Provided records:

______

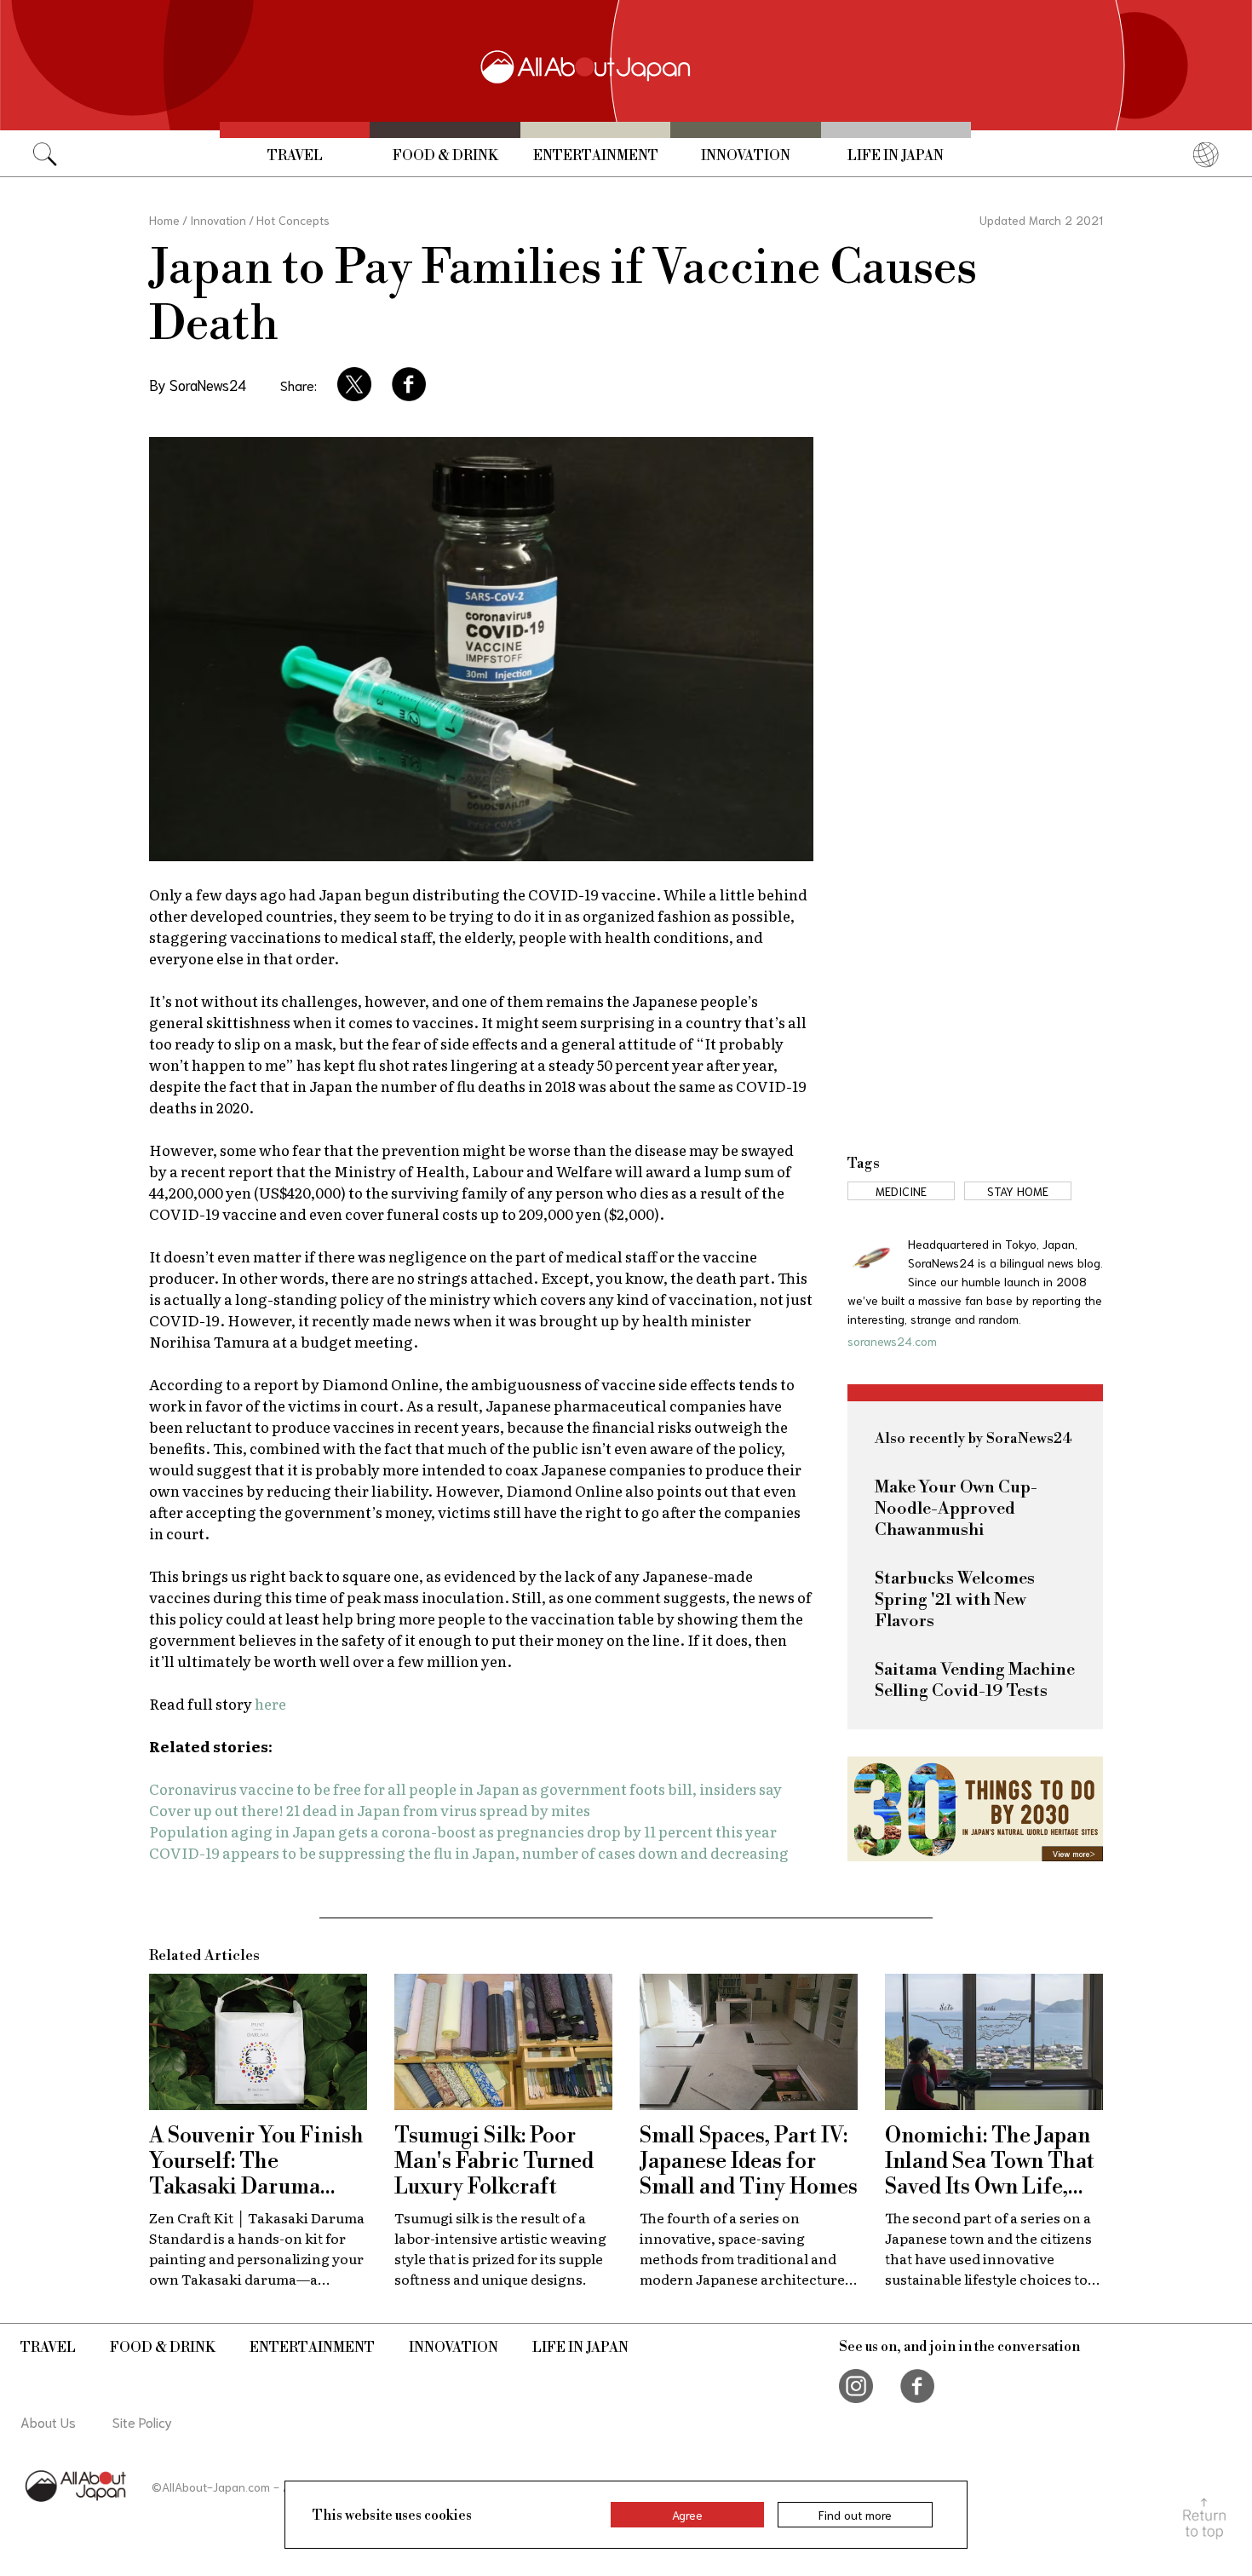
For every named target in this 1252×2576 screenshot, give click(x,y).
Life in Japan (895, 155)
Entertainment (595, 155)
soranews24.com (892, 1340)
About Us (48, 2421)
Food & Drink (445, 155)
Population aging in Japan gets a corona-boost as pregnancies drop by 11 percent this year (463, 1831)
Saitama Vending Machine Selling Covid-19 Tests (975, 1680)
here (270, 1703)
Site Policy (142, 2421)
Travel (295, 155)
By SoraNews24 (197, 384)
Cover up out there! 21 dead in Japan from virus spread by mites (369, 1809)
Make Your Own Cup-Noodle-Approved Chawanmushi (956, 1509)
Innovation (745, 155)
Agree (687, 2514)
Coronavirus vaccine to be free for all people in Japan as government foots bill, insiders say (465, 1788)
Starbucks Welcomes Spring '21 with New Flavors (955, 1600)
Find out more (855, 2514)
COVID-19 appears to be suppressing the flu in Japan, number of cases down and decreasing (469, 1852)
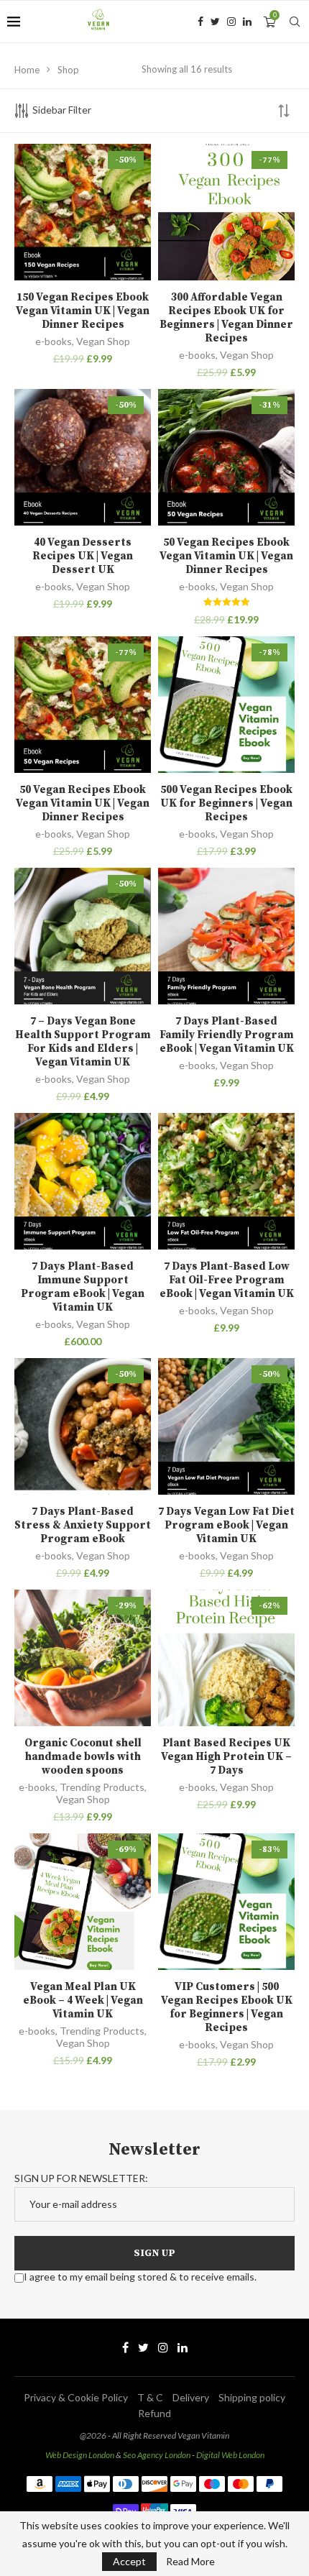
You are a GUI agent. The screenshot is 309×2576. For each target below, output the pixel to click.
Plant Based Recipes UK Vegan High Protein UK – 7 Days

______

Exercise requirements:
Copy every line that contains "click" from the listing above.

Finished exercise:
For every named target in this 1252×2576 screenshot, give click(x,y).
You are a GUI agent. The screenshot is 309×2576. For each target below, output the pixel to click.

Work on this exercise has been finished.